Article:
▬▬▬▬▬▬
Damn it, this always happens. I think I'm gonna score, and then I never score. It's not fair.



Wedge Regret
For Brunell, I also seem to recall he was well regarded as a mentor-type backup during the latter part of his playing career, for what that’s worth.

Kalli
Jun 2, 2001



Yeah, Patriots coaching staff from last year had a pair of former players:

Players

RB/KR - Troy Brown - Retired in '08, bummed around doing local media and stuff, did the coaching program in 2016, then got hired by the Pats in 2019.

ILB - Jerod Mayo - Retired in '15. Hired by Pats in 2019.

Nepotism:

WR - Mick Lombardi. Kid of Mike Lombardi, yep.

OLB - Steve Belichick. Yep
Safeties - Brian Belichick. Oh you know it

Lol:

OL - Cole Popovich. A very, very distant relative of Gregg, was hired before he knew that.
CB - Mike Pellegrino - Would you be surprised to find out he's a former professional lacrosse player?

FizFashizzle
Mar 30, 2005







fartknocker posted:

For Brunell, I also seem to recall he was well regarded as a mentor-type backup during the latter part of his playing career, for what that’s worth.

He also played on a torn ACL because god told him to.

Get ready Texans fans.
▬▬▬▬▬▬
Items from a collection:
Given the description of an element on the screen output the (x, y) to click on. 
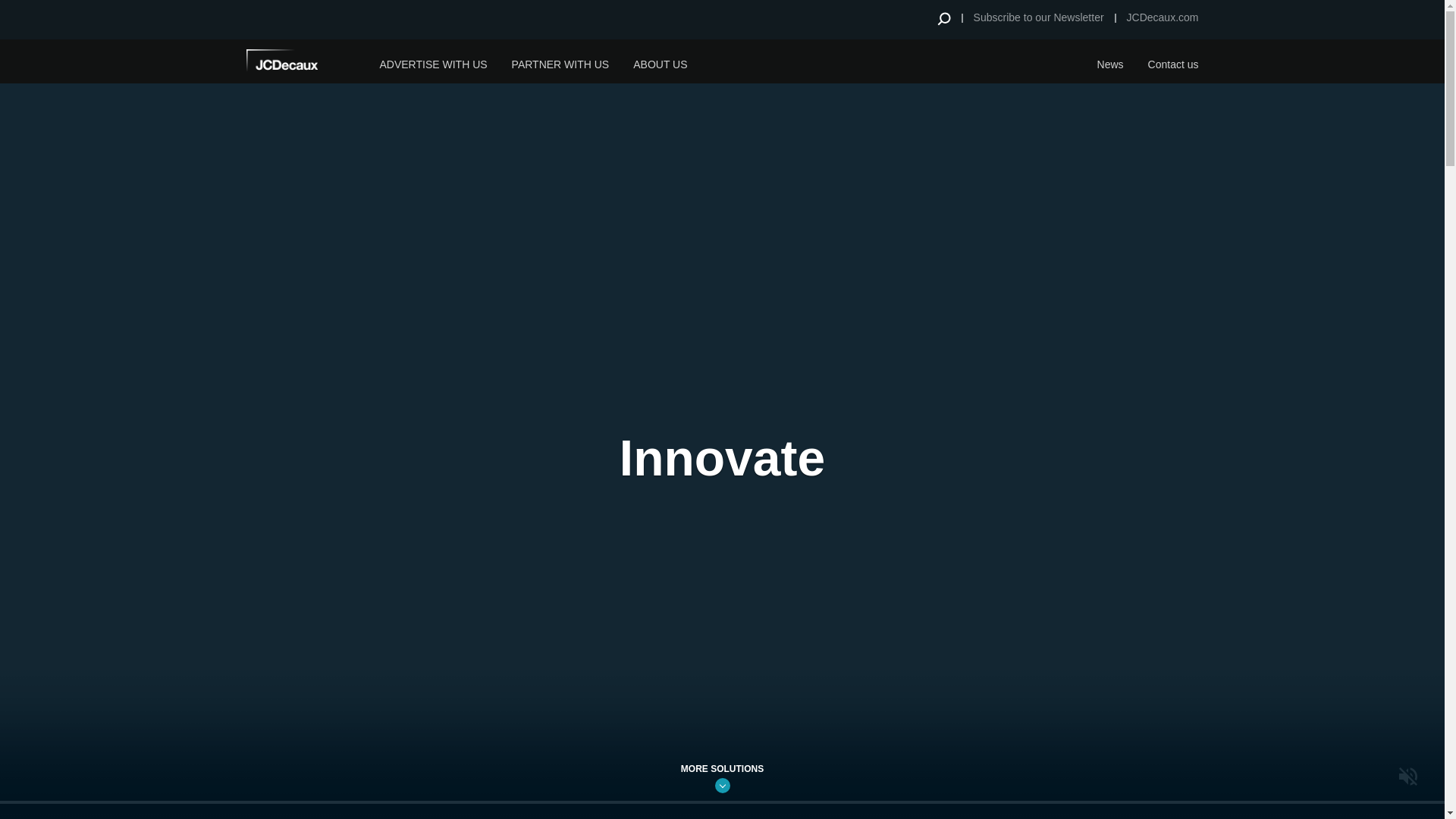
Home (302, 62)
LINK (721, 785)
JCDecaux.com (1162, 17)
News (1110, 60)
PARTNER WITH US (560, 60)
ADVERTISE WITH US (433, 60)
Subscribe to our Newsletter (1038, 17)
Contact us (1173, 60)
Given the description of an element on the screen output the (x, y) to click on. 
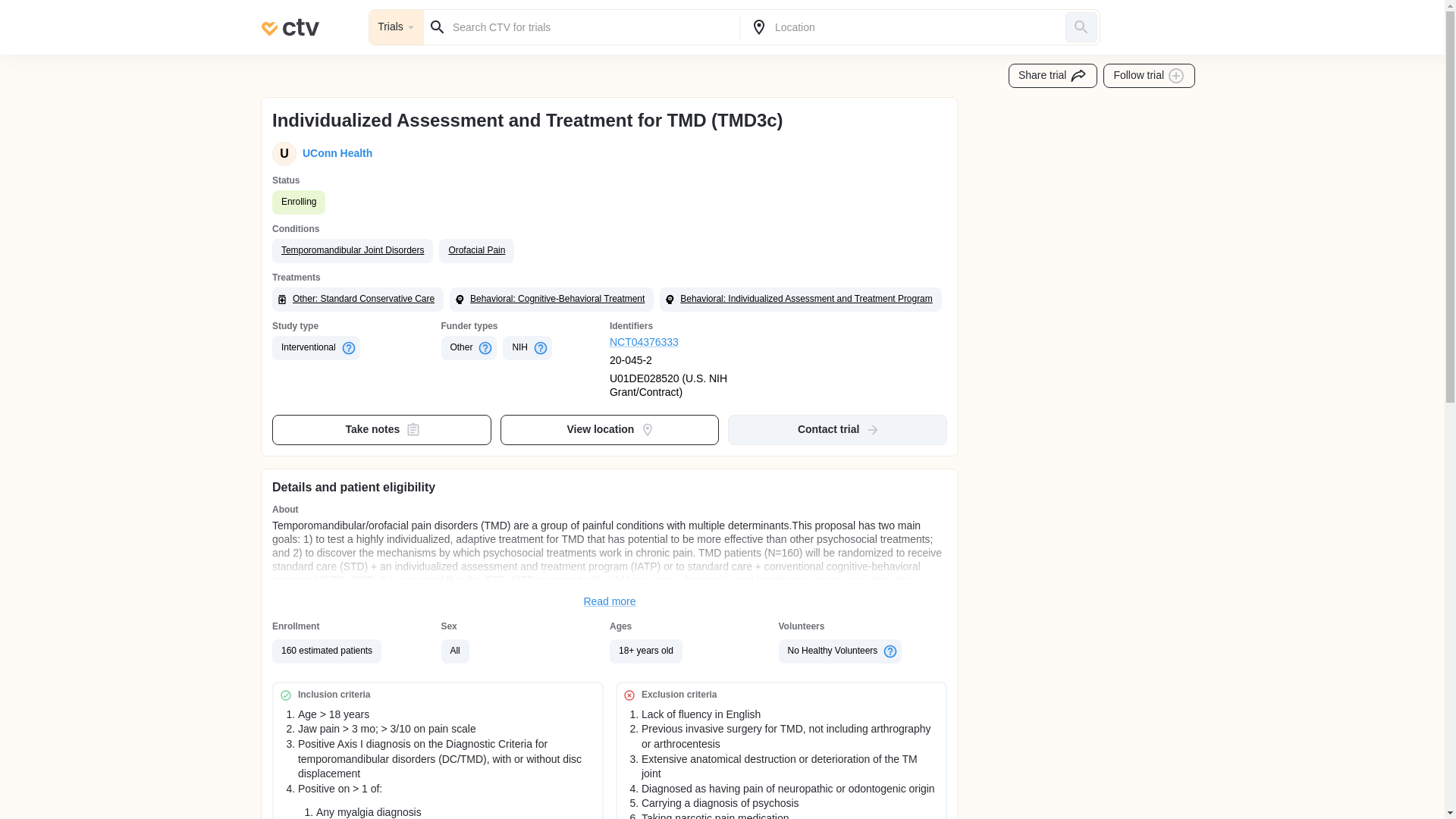
View location (609, 429)
Follow trial (1149, 75)
Share trial (1053, 75)
Trials (396, 27)
Contact trial (837, 429)
NCT04376333 (694, 342)
Take notes (382, 429)
UConn Health (334, 153)
Read more (609, 602)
▬▬▬▬▬▬
Exercise description: In the forum thread about coaching staffs, copy the passage that begins at the words "RB/KR - Troy" and stops after "Mike Lombardi, yep.".

Solution for this exercise:
RB/KR - Troy Brown - Retired in '08, bummed around doing local media and stuff, did the coaching program in 2016, then got hired by the Pats in 2019.

ILB - Jerod Mayo - Retired in '15. Hired by Pats in 2019.

Nepotism:

WR - Mick Lombardi. Kid of Mike Lombardi, yep.